RUNAWAY SLAVES OF THE AMERICAN REVOLUTION AND THEIR GLOBAL QUEST FOR LIBERTY

Impeccable research and occasionally brilliant insight make this journey well worth the trip.

Slaves flee the Founding Fathers in search of life, liberty and the pursuit of happiness.

When members of the Continental Congress drafted the Declaration of Independence, they failed to mention that it applied only to white, land-owning men. They also failed to realize the effect their patriotic rhetoric would have on a far more egregiously oppressed people: their own slaves. Australian historian Pybus (The Woman Who Walked to Russia, 2003, etc.) discusses how the ideals of the Revolution filled the hearts and minds of slaves throughout the country and prompted them to embark on their own quest for liberty. Ironically, it was the British who gave them their first, best opportunity by promising to emancipate slaves who helped subdue the rebellious Americans. The British defeat, however, muddied the road to freedom. Americans sought to reclaim their “chattel,” but the Brits salvaged their wounded pride by claiming the moral high ground and liberating as many slaves as possible.

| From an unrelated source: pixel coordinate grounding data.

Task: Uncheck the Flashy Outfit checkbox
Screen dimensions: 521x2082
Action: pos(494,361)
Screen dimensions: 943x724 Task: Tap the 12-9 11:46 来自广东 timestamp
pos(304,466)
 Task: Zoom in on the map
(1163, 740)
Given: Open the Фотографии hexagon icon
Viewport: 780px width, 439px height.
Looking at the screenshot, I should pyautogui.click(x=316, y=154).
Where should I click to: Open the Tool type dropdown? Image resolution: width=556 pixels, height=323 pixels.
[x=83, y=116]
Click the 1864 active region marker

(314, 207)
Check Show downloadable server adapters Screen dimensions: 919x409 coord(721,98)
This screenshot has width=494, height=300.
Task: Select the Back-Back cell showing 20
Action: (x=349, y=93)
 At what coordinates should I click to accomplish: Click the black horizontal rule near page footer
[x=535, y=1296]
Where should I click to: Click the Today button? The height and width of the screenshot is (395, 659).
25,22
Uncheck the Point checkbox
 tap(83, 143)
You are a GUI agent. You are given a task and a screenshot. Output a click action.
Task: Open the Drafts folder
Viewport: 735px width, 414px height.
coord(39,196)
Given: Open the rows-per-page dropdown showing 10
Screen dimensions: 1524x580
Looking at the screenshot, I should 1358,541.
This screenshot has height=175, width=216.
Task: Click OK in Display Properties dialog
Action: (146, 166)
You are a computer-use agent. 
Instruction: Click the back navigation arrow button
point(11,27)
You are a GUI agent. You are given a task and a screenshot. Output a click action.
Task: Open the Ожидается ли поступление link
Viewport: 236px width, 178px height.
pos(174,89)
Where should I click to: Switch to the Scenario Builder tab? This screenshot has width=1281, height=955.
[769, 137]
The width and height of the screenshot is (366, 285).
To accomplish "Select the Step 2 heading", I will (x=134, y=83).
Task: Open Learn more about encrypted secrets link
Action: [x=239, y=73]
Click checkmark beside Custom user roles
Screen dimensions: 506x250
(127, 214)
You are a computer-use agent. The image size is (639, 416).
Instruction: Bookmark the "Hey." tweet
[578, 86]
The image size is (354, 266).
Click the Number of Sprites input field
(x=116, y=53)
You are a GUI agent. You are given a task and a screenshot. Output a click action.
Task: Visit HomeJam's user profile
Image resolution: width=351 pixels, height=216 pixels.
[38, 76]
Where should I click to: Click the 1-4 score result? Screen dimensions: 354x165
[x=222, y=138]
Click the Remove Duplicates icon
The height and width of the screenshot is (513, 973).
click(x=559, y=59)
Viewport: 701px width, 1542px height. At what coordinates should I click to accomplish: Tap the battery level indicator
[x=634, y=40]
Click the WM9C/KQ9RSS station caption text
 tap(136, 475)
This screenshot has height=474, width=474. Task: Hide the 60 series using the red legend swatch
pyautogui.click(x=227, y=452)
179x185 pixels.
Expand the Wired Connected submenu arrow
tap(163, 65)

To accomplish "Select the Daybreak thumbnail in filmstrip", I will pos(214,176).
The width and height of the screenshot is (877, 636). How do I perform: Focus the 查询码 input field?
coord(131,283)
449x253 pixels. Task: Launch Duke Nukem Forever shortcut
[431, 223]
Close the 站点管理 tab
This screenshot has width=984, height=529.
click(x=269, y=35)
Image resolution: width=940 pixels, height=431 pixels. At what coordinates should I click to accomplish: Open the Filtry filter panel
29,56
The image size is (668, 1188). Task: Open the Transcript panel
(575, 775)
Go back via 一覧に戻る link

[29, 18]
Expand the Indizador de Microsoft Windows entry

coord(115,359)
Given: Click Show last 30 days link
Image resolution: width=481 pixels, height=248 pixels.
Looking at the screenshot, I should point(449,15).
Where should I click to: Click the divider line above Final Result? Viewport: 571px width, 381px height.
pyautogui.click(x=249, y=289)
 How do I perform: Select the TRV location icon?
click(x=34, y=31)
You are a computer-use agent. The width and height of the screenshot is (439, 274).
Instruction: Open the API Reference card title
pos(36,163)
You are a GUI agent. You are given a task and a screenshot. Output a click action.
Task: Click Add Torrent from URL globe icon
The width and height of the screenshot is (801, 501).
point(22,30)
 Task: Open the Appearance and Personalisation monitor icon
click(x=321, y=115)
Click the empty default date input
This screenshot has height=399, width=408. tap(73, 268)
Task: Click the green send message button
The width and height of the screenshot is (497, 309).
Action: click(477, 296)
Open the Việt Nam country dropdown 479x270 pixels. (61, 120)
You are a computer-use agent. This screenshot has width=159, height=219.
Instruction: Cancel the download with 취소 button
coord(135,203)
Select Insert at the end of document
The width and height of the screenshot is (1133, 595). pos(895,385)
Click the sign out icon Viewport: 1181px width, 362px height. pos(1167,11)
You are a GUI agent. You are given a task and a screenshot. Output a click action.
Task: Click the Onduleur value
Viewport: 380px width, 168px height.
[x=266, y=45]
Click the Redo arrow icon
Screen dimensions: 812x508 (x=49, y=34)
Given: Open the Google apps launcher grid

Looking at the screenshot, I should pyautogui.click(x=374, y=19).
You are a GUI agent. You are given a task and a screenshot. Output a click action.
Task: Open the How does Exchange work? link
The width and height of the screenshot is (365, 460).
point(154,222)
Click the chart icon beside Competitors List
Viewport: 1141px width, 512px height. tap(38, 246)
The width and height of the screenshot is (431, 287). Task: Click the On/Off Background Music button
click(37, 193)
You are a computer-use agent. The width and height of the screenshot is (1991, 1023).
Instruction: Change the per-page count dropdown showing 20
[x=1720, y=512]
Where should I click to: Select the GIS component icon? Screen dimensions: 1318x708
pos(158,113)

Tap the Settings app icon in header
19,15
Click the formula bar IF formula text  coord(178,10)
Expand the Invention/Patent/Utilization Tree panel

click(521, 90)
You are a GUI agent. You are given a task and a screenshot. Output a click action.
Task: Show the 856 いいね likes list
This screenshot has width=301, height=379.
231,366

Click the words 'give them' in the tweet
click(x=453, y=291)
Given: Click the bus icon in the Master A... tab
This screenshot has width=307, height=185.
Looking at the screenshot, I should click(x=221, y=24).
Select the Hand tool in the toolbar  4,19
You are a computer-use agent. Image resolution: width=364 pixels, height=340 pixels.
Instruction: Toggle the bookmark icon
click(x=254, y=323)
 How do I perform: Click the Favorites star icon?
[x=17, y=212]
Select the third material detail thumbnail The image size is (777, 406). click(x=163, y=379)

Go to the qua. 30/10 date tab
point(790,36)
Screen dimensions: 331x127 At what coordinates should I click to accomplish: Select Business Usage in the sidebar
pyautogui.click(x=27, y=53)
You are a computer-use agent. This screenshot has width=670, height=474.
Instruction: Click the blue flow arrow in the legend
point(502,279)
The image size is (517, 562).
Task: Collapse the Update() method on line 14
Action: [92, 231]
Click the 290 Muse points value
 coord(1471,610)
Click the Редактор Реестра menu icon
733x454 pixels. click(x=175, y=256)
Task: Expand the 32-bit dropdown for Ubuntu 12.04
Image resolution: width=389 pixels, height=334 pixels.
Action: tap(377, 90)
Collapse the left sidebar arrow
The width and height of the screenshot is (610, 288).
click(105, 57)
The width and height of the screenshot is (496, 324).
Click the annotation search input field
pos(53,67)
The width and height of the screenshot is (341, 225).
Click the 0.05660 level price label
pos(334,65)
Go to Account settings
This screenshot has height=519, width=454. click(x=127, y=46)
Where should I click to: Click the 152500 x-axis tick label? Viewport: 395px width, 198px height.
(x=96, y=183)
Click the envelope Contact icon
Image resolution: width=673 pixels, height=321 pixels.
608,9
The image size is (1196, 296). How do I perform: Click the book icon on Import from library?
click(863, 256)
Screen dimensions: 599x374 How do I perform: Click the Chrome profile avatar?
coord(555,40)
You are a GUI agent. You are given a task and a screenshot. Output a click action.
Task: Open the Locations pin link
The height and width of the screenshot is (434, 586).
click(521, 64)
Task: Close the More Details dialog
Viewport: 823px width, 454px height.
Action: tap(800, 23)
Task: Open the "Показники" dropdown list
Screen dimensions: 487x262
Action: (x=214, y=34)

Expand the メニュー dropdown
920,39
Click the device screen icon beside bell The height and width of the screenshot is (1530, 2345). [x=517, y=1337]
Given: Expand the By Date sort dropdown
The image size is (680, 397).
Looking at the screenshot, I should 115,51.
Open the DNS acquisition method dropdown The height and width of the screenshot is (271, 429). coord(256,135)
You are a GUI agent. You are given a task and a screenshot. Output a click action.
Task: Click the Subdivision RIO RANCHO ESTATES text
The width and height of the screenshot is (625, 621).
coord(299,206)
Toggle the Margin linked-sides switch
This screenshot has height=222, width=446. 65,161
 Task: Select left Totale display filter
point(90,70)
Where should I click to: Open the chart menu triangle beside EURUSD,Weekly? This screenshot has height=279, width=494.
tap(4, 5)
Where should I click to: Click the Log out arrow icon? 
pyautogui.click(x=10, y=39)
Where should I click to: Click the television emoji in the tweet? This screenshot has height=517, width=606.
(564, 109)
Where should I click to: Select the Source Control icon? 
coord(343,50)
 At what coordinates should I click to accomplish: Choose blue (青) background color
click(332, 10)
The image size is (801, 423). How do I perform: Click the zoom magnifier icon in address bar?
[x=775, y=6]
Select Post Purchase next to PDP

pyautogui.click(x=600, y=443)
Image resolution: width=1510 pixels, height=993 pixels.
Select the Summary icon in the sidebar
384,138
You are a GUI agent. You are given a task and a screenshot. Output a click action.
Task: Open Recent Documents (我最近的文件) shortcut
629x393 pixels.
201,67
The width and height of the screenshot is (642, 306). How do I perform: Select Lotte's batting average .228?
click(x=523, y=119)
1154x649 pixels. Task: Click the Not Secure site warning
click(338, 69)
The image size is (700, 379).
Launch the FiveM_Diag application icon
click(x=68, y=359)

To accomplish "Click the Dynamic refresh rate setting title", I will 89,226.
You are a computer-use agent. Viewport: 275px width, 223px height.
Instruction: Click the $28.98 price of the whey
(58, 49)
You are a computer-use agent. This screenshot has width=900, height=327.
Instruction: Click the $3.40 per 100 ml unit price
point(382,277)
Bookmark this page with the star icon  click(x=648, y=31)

Pybus explores the arduous, twisting route these freed people took by focusing on a small group of runaways that included Harry, one of George Washington’s slaves. After the group found Nova Scotia and London inhospitable, they sought liberty within the confines of two experimental (and not particularly successful) colonies set up by the British in Sierra Leone and New South Wales. Throughout their exodus, religion sustained the runaways as they developed a fusion of Christian gospel and spirited, spontaneous exclamations of faith that recalled ancient African rituals. The narrative flow suffers occasionally from too intense a focus on the intimate details of the slaves’ daily lives to the detriment of their overarching quest for liberty and the role the American Revolution played in it. Nevertheless, Pybus injects much-needed humanity into an impersonal cache of historical documents by meticulously recounting the struggles and ultimate fate of individuals like Harry.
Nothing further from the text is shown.